Peter’s smile turns wary as he sees him sitting there. He doesn’t say anything.
“Neal…”
“Yeah?”
“I was an ass. Again.”
“Yes you were, Peter.”
“Forgive me?”
“Absolutely. And for the record, I think if we are keeping a tally of second changes, it may take a lifetime for us to even approach parity.” Neal tries to keep his voice light, but he fails miserably. It’s always been this hard with Peter, and he doubts that it will ever get any easier.
Someone sighs and both men turn to Elizabeth. “Boys, has the high drama part of the evening has come to a conclusion?”
“Yeah, it most certainly has.” Neal doesn’t look to for Peter for confirmation. Instead, he goes to Elizabeth, who coyly turns her back to him.
“Unzip me.”
He presses a hot kiss to her shoulder and slowly slides the zipper down. The bodice falls away like an exotic piece of armor, revealing a delicate merry widow made of panels of lace and satin. The rest of the dress pools at her ankles, and her remaining garments are just a garter belt and stockings.
He whistles in appreciation. “Elizabeth Burke, do you always go commando in formal wear?”
“We both do.” Peter answers for his wife. “It adds an air of mystery.”
Neal can’t believe his ears. “I’m feeling a trifle overdressed.”
“I think we can remedy that.”
He finds himself the filling in a Burke sandwich, as Peter and Elizabeth strip him to his skin.

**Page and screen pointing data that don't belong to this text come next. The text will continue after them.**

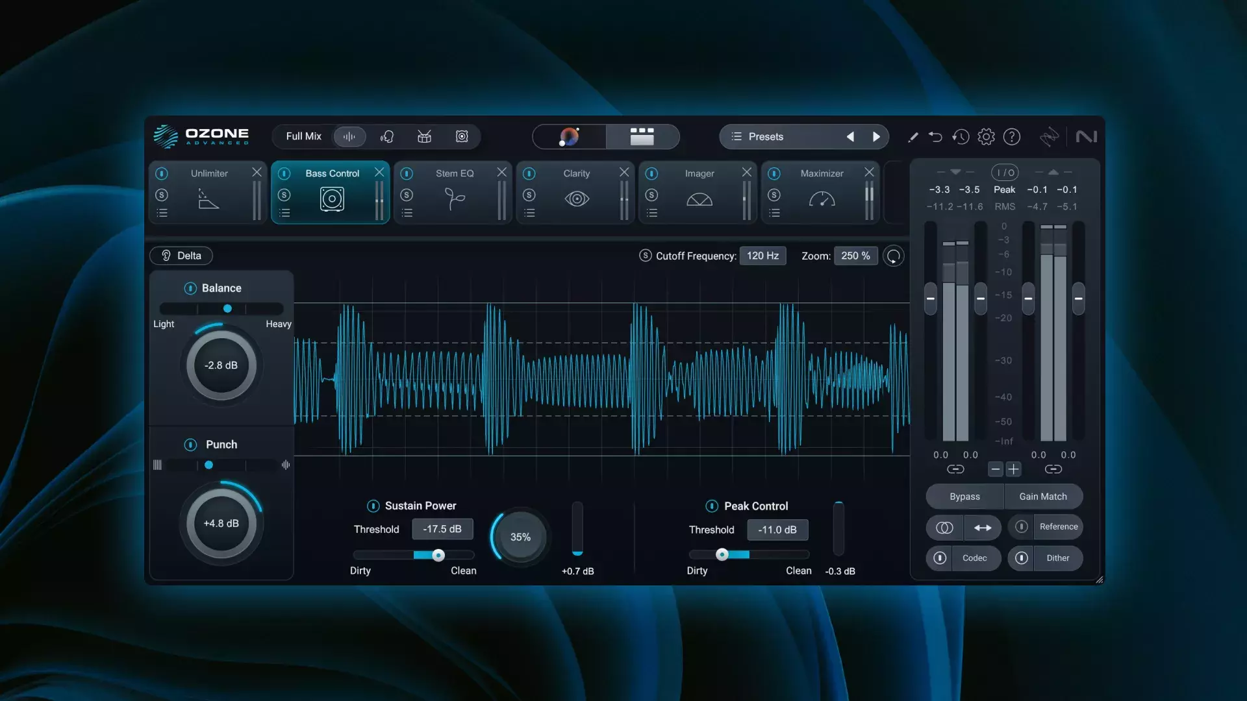Image resolution: width=1247 pixels, height=701 pixels.
Task: Go to the next preset arrow
Action: tap(876, 137)
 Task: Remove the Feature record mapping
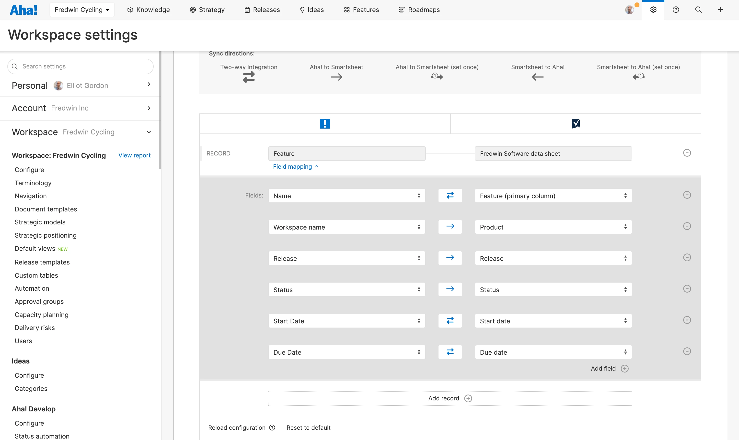click(687, 153)
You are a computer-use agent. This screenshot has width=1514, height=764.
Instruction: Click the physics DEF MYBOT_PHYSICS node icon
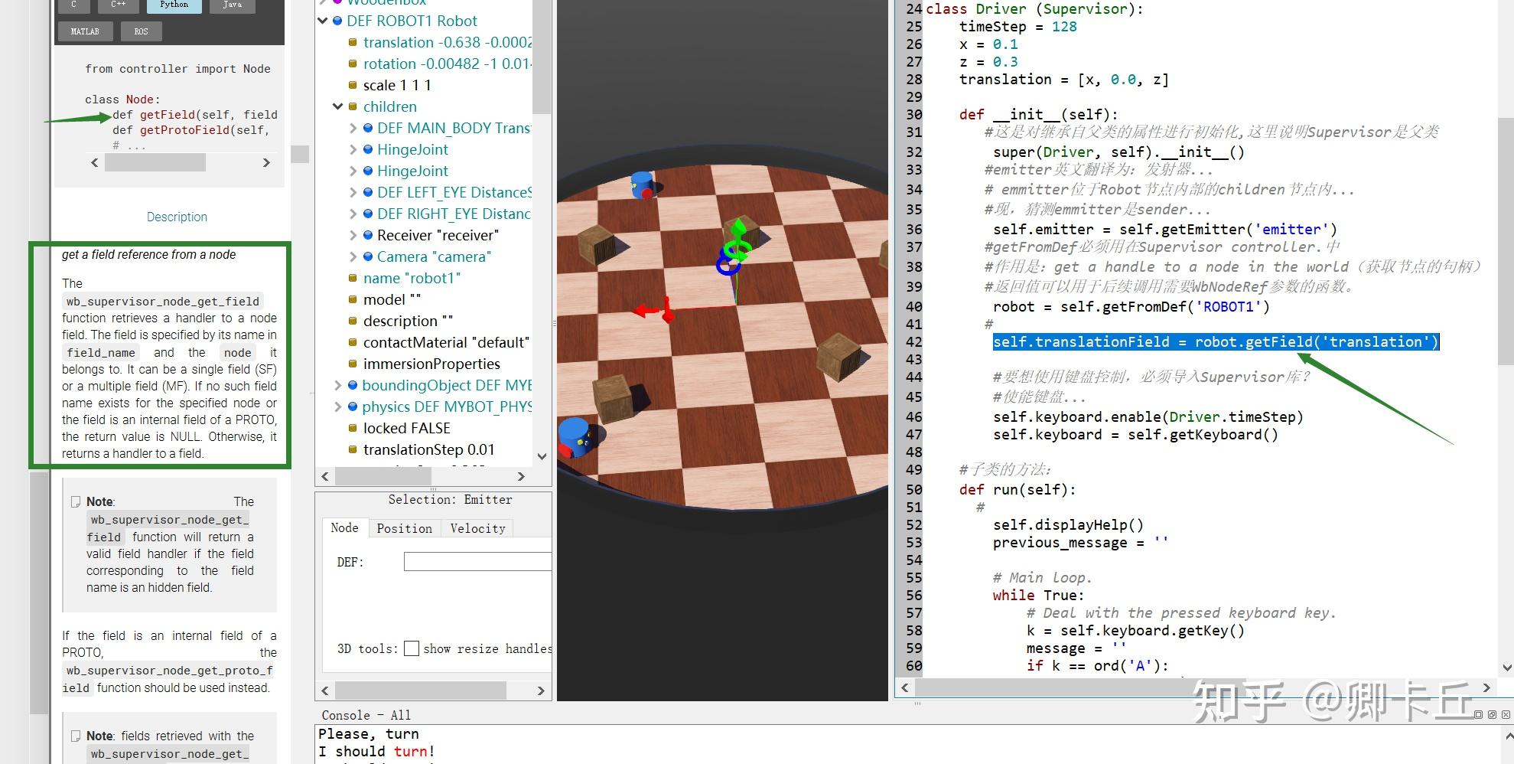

He doesn’t remember moving to the bedroom, but at some point he’s on his back, Elizabeth raising a hickey on his neck and Peter’s mouth is on his cock, trying to swallow him whole.
When Neal thinks back on that night, his brain can’t seem to settle on any one moment of pleasure, they are all moments of pleasure. Elizabeth sliding down on his cock with exquisite control, drawing his orgasm out from somewhere past his knees. Peter’s big, blunt fingers working their way inside him, stretching, scissoring, making him ready, then shifting him so they are face to face. The burn of his slow penetration, the texture of the calluses on his thumb on the head of his dick as he teases another orgasm from him. Elizabeth’s mouth, her little cat tongue licking up the splashes of come that decorate his belly and chest.
He thinks he passed out from joy, from exhaustion with his face buried in Peter’s groin and Elizabeth humping his ass, but he can’t be too sure. The next time he opens his eyes, the phone is ringing and daylight’s seeping in from behind the curtains. He’s stuck in the middle, trapped under the weight of Peter’s leg and Elizabeth’s arm and no one’s moving to answer the phone. As he shift and reaches out, Peter throws his arm over him.
“It’s just the wake up call. You’re not going anywhere, Caffrey.” Peter’s voice was a sleepy grumble, but it brooks no disobedience. Despite his utter satiation, he shivers with arousal. Maybe it was the way Peter said “Caffrey,” when they are in bed, naked and achy from sex.
“Wasn’t planning on it. Just wanted to shut the damn thing up.”
Elizabeth simply reaches out and pushed the phone off the cradle. “Go back to sleep or go fuck. Whatever you do, just shut up.”
Neal bites his lip to stop himself from laughing and looks at Peter, who is just shaking his head. They lay there for a few minutes, until the off-the-hook sound starts. This time, Peter lets him reach over and fix the phone. When he tries to get out of bed, Peter traps him between his legs and kisses him.
“Ugh… Morning breath. Please.”
“You don’t exactly taste minty fresh either.”
“Boys, if you don’t stop the banter, I won’t be responsible for the consequences.”
Peter hauls him out of bed and into the shower. Neal had never thought of soap and water, or even shampoo as such potent sexual aids, but the way Peter washes him, running slick hands over every inch of his body and scrubbing his hair (something that should have been anything but erotic) leaves him with barely enough strength to stand. In a small corner of his mind, probably the last place left that isn’t consumed by desire, Neal wonders when the webbing between his toes became an erogenous zone. He stands there, propped against the marble tiled wall, water pouring down in a warm deluge and Peter is kneeling at his feet, giving him the most exquisite blowjob of his life. He wants to return the pleasure, but after he comes over Peter’s face, he can barely remain upright. When Peter uses the detachable shower head to rinse him off, he all but collapses in a puddle of boneless lust.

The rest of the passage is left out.